# Retrieval: Similarity Search

In [1]:
%load_ext dotenv
%dotenv

In [2]:
from langchain_openai.embeddings import OpenAIEmbeddings
from langchain_community.vectorstores import Chroma
from langchain_core.documents import Document

In [3]:
embedding = OpenAIEmbeddings(model='text-embedding-ada-002')

In [4]:
vectorstore = Chroma(persist_directory = "./test", 
                     embedding_function = embedding)

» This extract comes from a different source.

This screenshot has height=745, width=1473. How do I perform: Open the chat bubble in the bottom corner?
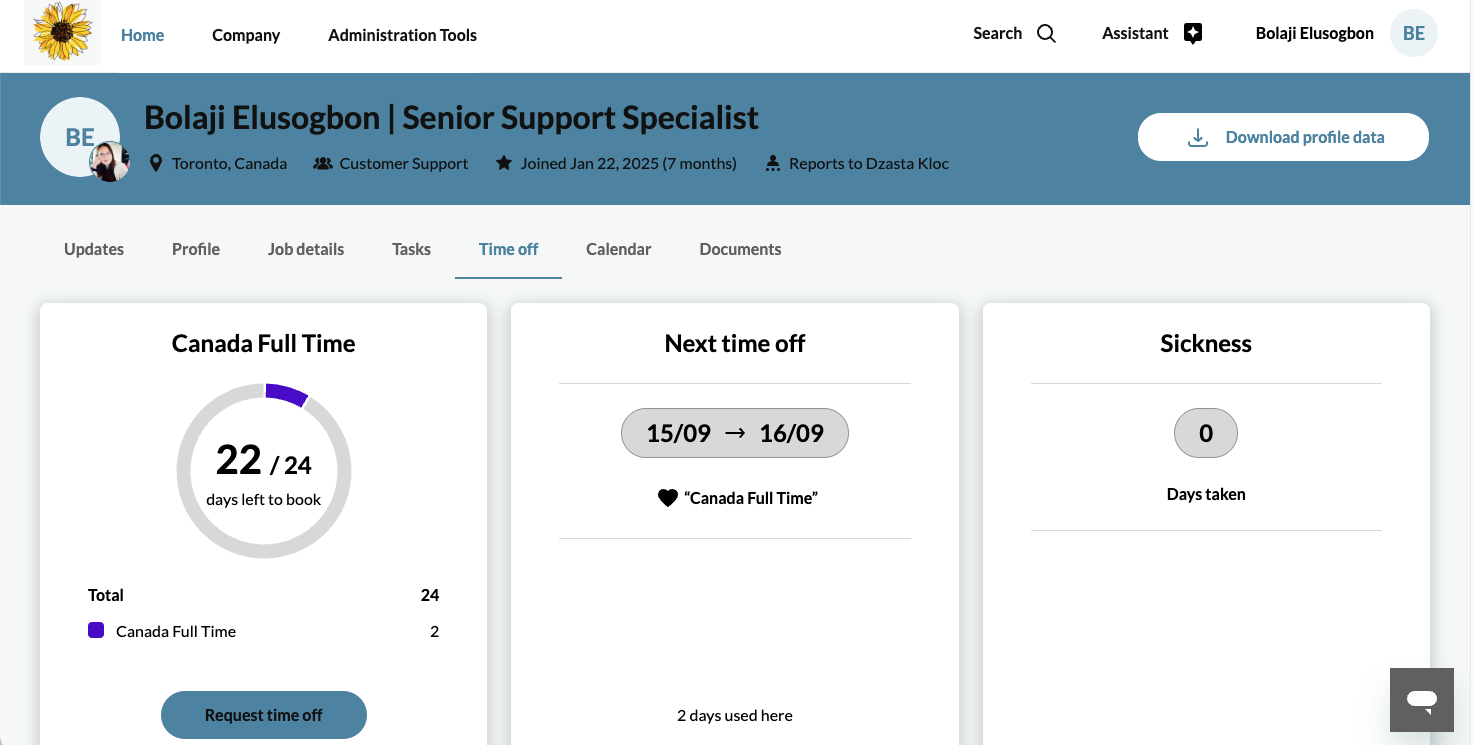pos(1421,700)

  vectorstore = Chroma(persist_directory = "./test",


In [5]:
added_document = Document(page_content='Alright! So… How are the techniques used in data, business intelligence, or predictive analytics applied in real life? Certainly, with the help of computers. You can basically split the relevant tools into two categories—programming languages and software. Knowing a programming language enables you to devise programs that can execute specific operations. Moreover, you can reuse these programs whenever you need to execute the same action', 
                          metadata={'Course Title': 'Introduction to Data and Data Science', 
                                    'Lecture Title': 'Programming Languages & Software Employed in Data Science - All the Tools You Need'})

In [6]:
vectorstore.add_documents([added_document])

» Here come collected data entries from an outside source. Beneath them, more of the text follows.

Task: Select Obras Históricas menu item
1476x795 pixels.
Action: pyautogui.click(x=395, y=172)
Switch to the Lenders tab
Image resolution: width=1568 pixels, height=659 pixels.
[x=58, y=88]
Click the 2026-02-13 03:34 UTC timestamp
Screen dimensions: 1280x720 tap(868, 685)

['faaa330e-a2f0-40ad-9cc2-b160f26b714a']

In [11]:
question = "What software do Data Sciences use?"

In [12]:
retrieved_docs = vectorstore.similarity_search(query=question, k=3)

In [13]:
retrieved_docs

[Document(metadata={'Lecture Title': 'Programming Languages & Software Employed in Data Science - All the Tools You Need', 'Course Title': 'Introduction to Data and Data Science'}, page_content='It’s actually a software framework which was designed to address the complexity of big data and its computational intensity. Most notably, Hadoop distributes the computational tasks on multiple computers which is basically the way to handle big data nowadays. Power BI, SaS, Qlik, and especially Tableau are top-notch examples of software designed for business intelligence visualizations'),
 Document(metadata={'Course Title': 'Introduction to Data and Data Science', 'Lecture Title': 'Programming Languages & Software Employed in Data Science - All the Tools You Need'}, page_content='Alright! So… How are the techniques used in data, business intelligence, or predictive analytics applied in real life? Certainly, with the help of computers. You can basically split the relevant tools into two categori

In [14]:
for i in retrieved_docs:
    print(f"Page Content: {i.page_content}\n----------\nLecture Title:{i.metadata['Lecture Title']}\n")

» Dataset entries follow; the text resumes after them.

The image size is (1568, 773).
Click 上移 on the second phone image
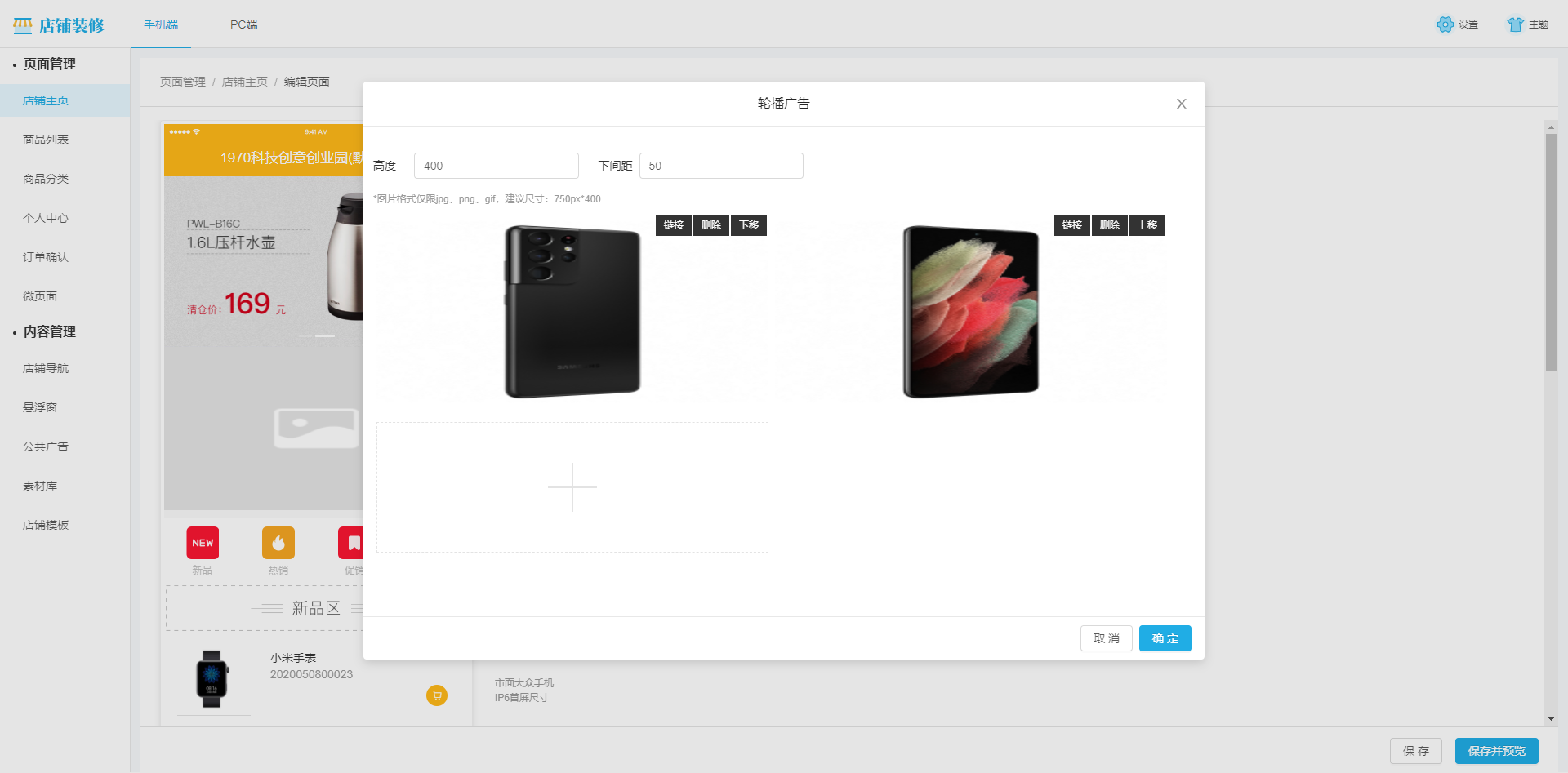[x=1147, y=225]
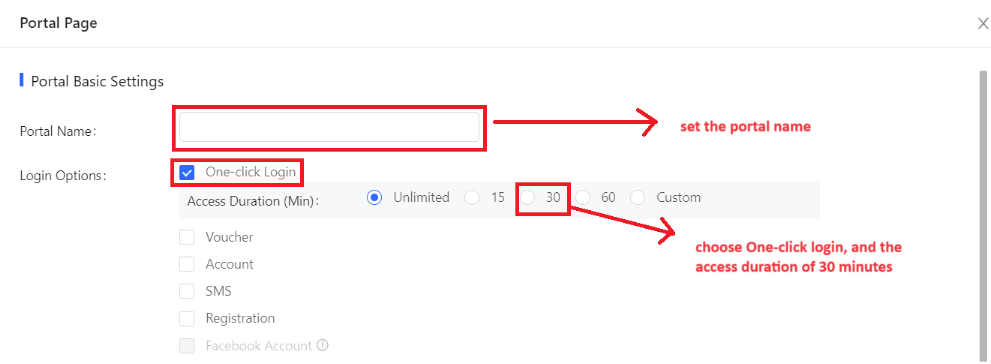Screen dimensions: 991x364
Task: Click the Portal Basic Settings section heading
Action: pos(97,82)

Page Content: It’s actually a software framework which was designed to address the complexity of big data and its computational intensity. Most notably, Hadoop distributes the computational tasks on multiple computers which is basically the way to handle big data nowadays. Power BI, SaS, Qlik, and especially Tableau are top-notch examples of software designed for business intelligence visualizations
----------
Lecture Title:Programming Languages & Software Employed in Data Science - All the Tools You Need

Page Content: Alright! So… How are the techniques used in data, business intelligence, or predictive analytics applied in real life? Certainly, with the help of computers. You can basically split the relevant tools into two categories—programming languages and software. Knowing a programming language enables you to devise programs that can execute specific operations. Moreover, you can reuse these programs whenever you need to execute the same action
----------
Lecture Title:Programm

## Retrieval: Maximal Marginal Relevant Search (MMR Search)

In [21]:
retrieved_docs = vectorstore.max_marginal_relevance_search(query=question,k=3, lambda_mult=1, filter={"Lecture Title": "Programming Languages & Software Employed in Data Science - All the Tools You Need"})

In [22]:
for i in retrieved_docs:
    print(f"Page Content: {i.page_content}\n----------\nLecture Title:{i.metadata['Lecture Title']}\n")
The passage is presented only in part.